Republicanos se rebelam contra anulação do Obamacare

Washington, 27 Jun 2017 (AFP) - Em uma semana crucial para uma grande promessa de campanha de Donald Trump, a anulação da reforma de saúde de seu antecessor, Barack Obama, o presidente americano denunciou nesta segunda-feira a obstrução dos democratas, mas são os próprios republicanos que ameaçam a iniciativa.

Em um momento em que a Suprema Corte deu uma vitória parcial ao presidente ao voltar a pôr em vigor parte de seu decreto anti-imigração, o destino do projeto de anulação do "Obamacare", aprovado em 2010, ficou nas mãos de um punhado de senadores republicanos, particularmente daqueles que representam estados que se beneficiam notoriamente da reforma de Obama há sete anos.

Este grupo de senadores não quer privar milhões de seus compatriotas de uma cobertura de saúde com o pretexto de respeitar uma promessa de campanha.

O Escritório de Orçamento do Congresso (CBO) divulgou um novo informe no qual estima que, devido a cortes no orçamento da saúde, 49 milhões de pessoas ficariam sem seguro médico em 2026 se esta reforma sanitária for aprovada, contra 28 milhões se o Obamacare for mantido.

Na versão aprovada em maio pela Câmara de Representantes, este número era de 51 milhões.

O Senado tem cem membros, dos quais 52 são republicanos. Toda a bancada democrata se opõe, de forma que os republicanos só se podem permitir duas desistências para poder aprovar a lei da reforma de saúde durante uma votação prevista para o fim desta semana.

"Os senadores republicanos trabalham duro, sem nenhuma ajuda dos democratas. Não é fácil! Talvez tenha que deixar que o Ocare (Obamacare) desabe!" - tuitou Trump na segunda-feira.

No entanto, segundo a própria contagem, pelo menos cinco republicanos tinham tomado posição contra o projeto de anulação apresentado na quinta-feira por seu partido, entre eles quatro ultraconservadores que consideram o texto generoso demais.
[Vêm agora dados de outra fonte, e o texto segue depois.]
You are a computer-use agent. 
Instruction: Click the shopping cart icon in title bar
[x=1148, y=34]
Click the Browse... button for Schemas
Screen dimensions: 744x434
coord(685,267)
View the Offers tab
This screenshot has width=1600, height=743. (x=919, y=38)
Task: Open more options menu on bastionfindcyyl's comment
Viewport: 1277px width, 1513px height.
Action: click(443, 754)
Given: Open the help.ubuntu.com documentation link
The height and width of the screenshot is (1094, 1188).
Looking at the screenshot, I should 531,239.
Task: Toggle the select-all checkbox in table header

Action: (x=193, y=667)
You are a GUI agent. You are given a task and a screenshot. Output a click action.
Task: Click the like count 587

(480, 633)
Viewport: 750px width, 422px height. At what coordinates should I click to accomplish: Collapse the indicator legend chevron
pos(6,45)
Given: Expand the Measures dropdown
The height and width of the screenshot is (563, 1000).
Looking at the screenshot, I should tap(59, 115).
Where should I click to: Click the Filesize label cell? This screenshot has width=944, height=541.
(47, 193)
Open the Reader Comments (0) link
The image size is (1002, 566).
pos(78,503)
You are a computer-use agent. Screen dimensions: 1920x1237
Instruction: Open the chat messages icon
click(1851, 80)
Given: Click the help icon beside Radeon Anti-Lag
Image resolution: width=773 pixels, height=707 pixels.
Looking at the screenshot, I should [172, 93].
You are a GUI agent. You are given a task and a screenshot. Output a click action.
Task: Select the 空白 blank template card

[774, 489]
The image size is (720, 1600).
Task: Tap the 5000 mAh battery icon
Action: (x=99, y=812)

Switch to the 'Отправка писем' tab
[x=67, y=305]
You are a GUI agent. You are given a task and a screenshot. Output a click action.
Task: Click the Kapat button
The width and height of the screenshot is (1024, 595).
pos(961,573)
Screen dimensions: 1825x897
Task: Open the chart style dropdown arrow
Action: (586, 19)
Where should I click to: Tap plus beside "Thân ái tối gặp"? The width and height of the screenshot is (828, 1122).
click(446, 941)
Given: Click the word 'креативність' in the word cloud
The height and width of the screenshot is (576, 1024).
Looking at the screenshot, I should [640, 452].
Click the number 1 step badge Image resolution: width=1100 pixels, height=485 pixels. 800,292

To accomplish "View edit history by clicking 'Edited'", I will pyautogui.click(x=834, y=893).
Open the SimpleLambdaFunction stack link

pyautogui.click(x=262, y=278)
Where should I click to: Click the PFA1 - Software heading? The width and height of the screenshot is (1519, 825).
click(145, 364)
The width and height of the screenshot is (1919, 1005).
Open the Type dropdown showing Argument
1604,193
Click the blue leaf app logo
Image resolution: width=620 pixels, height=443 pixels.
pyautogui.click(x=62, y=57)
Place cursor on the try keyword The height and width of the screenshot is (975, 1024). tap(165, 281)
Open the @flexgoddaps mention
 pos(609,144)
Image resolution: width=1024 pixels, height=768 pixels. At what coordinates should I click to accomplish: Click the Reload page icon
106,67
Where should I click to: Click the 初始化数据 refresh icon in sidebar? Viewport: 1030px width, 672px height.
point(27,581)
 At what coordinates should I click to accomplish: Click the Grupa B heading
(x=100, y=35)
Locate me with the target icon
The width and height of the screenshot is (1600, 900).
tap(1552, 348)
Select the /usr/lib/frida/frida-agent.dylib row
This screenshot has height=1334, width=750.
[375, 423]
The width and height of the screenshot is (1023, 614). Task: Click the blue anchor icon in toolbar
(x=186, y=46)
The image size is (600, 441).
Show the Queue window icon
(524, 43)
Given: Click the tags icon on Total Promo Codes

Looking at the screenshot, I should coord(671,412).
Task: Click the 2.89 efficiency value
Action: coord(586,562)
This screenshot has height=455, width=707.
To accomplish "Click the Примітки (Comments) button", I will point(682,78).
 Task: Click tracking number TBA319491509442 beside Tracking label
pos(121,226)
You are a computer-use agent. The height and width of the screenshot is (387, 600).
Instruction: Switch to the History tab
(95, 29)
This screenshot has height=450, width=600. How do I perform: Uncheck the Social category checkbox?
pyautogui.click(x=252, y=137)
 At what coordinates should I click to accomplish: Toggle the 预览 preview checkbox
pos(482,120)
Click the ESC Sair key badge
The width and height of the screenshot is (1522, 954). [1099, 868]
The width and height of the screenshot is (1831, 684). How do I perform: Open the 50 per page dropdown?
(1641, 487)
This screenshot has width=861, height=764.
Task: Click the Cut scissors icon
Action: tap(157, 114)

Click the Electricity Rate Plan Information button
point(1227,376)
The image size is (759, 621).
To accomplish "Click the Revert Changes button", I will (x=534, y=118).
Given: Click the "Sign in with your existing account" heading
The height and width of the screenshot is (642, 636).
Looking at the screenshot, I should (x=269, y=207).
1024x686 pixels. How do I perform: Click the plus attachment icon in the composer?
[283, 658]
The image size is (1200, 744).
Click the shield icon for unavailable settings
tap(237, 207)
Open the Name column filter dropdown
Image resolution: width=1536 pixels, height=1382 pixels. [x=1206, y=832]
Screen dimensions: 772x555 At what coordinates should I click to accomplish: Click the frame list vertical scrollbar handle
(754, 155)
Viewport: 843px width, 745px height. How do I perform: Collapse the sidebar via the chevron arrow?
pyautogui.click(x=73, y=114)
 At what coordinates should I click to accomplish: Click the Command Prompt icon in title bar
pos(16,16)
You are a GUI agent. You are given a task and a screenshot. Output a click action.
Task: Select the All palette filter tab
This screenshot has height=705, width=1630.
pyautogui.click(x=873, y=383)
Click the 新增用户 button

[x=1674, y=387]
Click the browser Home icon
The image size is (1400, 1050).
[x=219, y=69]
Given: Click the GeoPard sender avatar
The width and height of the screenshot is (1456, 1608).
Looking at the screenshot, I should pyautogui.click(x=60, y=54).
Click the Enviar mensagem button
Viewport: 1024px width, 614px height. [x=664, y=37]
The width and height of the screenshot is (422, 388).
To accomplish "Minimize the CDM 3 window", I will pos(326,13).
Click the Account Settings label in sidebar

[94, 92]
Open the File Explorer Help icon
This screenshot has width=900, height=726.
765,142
Mas agora que se conhece finalmente o informe da CBO, mais republicanos poderiam se somar ao grupo de legisladores que se opõem a aprovar a lei.

Uma lei "malvada"A nova legislação suprimirá, em nome da liberdade individual, a obrigação de contratar um seguro, prevista na reforma de Obama. E serão reduzidas progressivamente as ajudas federais ao sistema de saúde, em particular ao sistema público que atende os mais pobres, o Medicaid, que dá cobertura a um em cada cinco americanos.

Após ter denunciado o Obamacare durante anos, vários republicanos constatam que é politicamente insustentável retificar os benefícios, sobretudo para os milhões de novos segurados da Medicaid, pilar da proteção social, cujas condições de acesso foram facilitadas durante o governo Obama.

"Não posso apoiar uma lei que priva de seguro dezenas de milhões de americanos e centenas de milhares de moradores de Nevada", advertiu o republicano Dean Heller.

Trump admitiu no fim de semana em entrevista com a Fox News que tinha qualificado de "malvada" a primeira versão do texto, aprovada pela Câmara de Representantes.

A Casa Branca criticou, ainda, a metodologia usada pela CBO para fazer seus cálculos, citando algumas de suas previsões anteriores que finalmente não se cumpriram na prática.

"Não vejo como farão para aprovar a lei esta semana", resumiu a senadora moderada Susan Collins, do Maine. Segundo ela, sete em cada oito republicanos moderados são céticos a respeito do projeto. Chegar a um compromisso equivale a encontrar o ângulo de um círculo. Qualquer mudança que satisfaça os moderados afastaria os conservadores e vice-versa.

Os quatro rebeldes ultraconservadores lamentam que o projeto republicano mantenha em vigor bilhões de subvenções e inúmeras regulamentações. Querem a anulação total e absoluta do Obamacare.

"Não votarei a favor de algo que se parece tanto com o Obamacare e não resolve os problemas fundamentais do Obamacare", repetiu o senador Rand Paul, do Kentucky, em declarações no domingo à ABC.

As negociações no seio da maioria republicana vão continuar por toda a semana e será celebrada uma maratona de votações sobre emendas antes da votação final, a menos que o chefe da bancada republicana no Senado, Mitch McConnell, se decida a retirar o texto por causa do bloqueio.